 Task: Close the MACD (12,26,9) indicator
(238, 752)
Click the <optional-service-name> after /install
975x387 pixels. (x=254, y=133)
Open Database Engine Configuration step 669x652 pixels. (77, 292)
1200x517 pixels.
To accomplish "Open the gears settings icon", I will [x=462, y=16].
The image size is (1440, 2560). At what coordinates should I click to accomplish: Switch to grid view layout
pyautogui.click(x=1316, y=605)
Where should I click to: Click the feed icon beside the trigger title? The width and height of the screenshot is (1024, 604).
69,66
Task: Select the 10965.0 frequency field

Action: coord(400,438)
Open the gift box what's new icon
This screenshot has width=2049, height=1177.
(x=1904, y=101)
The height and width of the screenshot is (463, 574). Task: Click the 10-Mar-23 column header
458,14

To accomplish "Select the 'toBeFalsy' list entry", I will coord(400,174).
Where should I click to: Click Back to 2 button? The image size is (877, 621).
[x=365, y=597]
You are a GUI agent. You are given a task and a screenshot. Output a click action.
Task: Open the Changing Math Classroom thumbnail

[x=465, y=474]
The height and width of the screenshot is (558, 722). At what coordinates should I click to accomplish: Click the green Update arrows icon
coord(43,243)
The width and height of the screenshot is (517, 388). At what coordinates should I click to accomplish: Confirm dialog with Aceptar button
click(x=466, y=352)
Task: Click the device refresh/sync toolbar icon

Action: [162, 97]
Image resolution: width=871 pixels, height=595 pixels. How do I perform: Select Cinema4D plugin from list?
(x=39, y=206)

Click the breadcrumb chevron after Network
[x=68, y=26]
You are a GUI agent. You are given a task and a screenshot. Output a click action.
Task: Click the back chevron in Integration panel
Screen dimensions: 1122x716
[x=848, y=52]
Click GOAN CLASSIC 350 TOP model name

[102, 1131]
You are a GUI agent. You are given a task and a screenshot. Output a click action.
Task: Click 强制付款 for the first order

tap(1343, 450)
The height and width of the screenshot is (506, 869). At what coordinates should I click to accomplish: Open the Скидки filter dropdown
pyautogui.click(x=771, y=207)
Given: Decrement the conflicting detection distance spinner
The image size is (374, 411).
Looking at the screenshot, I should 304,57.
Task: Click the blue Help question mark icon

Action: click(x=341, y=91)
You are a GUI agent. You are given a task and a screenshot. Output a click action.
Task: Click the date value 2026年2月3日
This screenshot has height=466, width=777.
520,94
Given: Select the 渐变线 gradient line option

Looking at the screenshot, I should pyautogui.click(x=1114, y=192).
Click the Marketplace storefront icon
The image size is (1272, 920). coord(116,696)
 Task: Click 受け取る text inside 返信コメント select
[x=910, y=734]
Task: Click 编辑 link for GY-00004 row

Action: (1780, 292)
==================================================
__YOUR GOAL__:
Your answer should consist of the lines from the line with "Task: Open the" through the last line of the data, set down exactly, both included.

__EXERCISE SOLUTION__:
Task: Open the Changing Math Classroom thumbnail

[x=465, y=474]
The height and width of the screenshot is (558, 722). At what coordinates should I click to accomplish: Click the green Update arrows icon
coord(43,243)
The width and height of the screenshot is (517, 388). At what coordinates should I click to accomplish: Confirm dialog with Aceptar button
click(x=466, y=352)
Task: Click the device refresh/sync toolbar icon

Action: [162, 97]
Image resolution: width=871 pixels, height=595 pixels. How do I perform: Select Cinema4D plugin from list?
(x=39, y=206)

Click the breadcrumb chevron after Network
[x=68, y=26]
You are a GUI agent. You are given a task and a screenshot. Output a click action.
Task: Click the back chevron in Integration panel
Screen dimensions: 1122x716
[x=848, y=52]
Click GOAN CLASSIC 350 TOP model name

[102, 1131]
You are a GUI agent. You are given a task and a screenshot. Output a click action.
Task: Click 强制付款 for the first order

tap(1343, 450)
The height and width of the screenshot is (506, 869). At what coordinates should I click to accomplish: Open the Скидки filter dropdown
pyautogui.click(x=771, y=207)
Given: Decrement the conflicting detection distance spinner
The image size is (374, 411).
Looking at the screenshot, I should 304,57.
Task: Click the blue Help question mark icon

Action: click(x=341, y=91)
You are a GUI agent. You are given a task and a screenshot. Output a click action.
Task: Click the date value 2026年2月3日
This screenshot has height=466, width=777.
520,94
Given: Select the 渐变线 gradient line option

Looking at the screenshot, I should pyautogui.click(x=1114, y=192).
Click the Marketplace storefront icon
The image size is (1272, 920). coord(116,696)
 Task: Click 受け取る text inside 返信コメント select
[x=910, y=734]
Task: Click 编辑 link for GY-00004 row

Action: (1780, 292)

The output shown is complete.